[Data entries]

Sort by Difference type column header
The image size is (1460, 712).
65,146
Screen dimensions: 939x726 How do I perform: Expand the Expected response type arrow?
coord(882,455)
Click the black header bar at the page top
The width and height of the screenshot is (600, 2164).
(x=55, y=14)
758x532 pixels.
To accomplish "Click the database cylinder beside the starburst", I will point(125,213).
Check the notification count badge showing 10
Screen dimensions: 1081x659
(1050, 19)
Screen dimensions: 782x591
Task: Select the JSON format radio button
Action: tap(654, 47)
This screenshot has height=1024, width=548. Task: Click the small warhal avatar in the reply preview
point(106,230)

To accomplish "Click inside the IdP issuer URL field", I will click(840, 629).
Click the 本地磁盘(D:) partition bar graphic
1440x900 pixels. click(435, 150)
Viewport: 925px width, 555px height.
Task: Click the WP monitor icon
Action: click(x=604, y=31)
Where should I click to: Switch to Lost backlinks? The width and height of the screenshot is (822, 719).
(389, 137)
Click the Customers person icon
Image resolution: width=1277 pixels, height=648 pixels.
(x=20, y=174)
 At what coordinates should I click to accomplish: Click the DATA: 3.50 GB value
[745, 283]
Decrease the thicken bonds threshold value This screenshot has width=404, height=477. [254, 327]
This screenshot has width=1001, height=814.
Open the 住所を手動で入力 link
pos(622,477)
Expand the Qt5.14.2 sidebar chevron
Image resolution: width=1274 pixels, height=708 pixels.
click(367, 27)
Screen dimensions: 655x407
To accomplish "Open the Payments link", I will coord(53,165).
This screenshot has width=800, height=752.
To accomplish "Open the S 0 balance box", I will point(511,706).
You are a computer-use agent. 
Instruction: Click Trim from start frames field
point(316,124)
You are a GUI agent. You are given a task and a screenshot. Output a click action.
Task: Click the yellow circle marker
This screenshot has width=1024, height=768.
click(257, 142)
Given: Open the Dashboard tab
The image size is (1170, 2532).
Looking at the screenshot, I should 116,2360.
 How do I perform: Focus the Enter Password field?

:: How to complete this task ::
Copy each line of the records verbatim.

:: Your response ::
Sort by Difference type column header
The image size is (1460, 712).
65,146
Screen dimensions: 939x726 How do I perform: Expand the Expected response type arrow?
coord(882,455)
Click the black header bar at the page top
The width and height of the screenshot is (600, 2164).
(x=55, y=14)
758x532 pixels.
To accomplish "Click the database cylinder beside the starburst", I will point(125,213).
Check the notification count badge showing 10
Screen dimensions: 1081x659
(1050, 19)
Screen dimensions: 782x591
Task: Select the JSON format radio button
Action: tap(654, 47)
This screenshot has height=1024, width=548. Task: Click the small warhal avatar in the reply preview
point(106,230)

To accomplish "Click inside the IdP issuer URL field", I will click(840, 629).
Click the 本地磁盘(D:) partition bar graphic
1440x900 pixels. click(435, 150)
Viewport: 925px width, 555px height.
Task: Click the WP monitor icon
Action: click(x=604, y=31)
Where should I click to: Switch to Lost backlinks? The width and height of the screenshot is (822, 719).
(389, 137)
Click the Customers person icon
Image resolution: width=1277 pixels, height=648 pixels.
(x=20, y=174)
 At what coordinates should I click to accomplish: Click the DATA: 3.50 GB value
[745, 283]
Decrease the thicken bonds threshold value This screenshot has width=404, height=477. [254, 327]
This screenshot has width=1001, height=814.
Open the 住所を手動で入力 link
pos(622,477)
Expand the Qt5.14.2 sidebar chevron
Image resolution: width=1274 pixels, height=708 pixels.
click(367, 27)
Screen dimensions: 655x407
To accomplish "Open the Payments link", I will coord(53,165).
This screenshot has width=800, height=752.
To accomplish "Open the S 0 balance box", I will point(511,706).
You are a computer-use agent. 
Instruction: Click Trim from start frames field
point(316,124)
You are a GUI agent. You are given a task and a screenshot. Output a click action.
Task: Click the yellow circle marker
This screenshot has width=1024, height=768.
click(257, 142)
Given: Open the Dashboard tab
The image size is (1170, 2532).
Looking at the screenshot, I should 116,2360.
 How do I perform: Focus the Enter Password field?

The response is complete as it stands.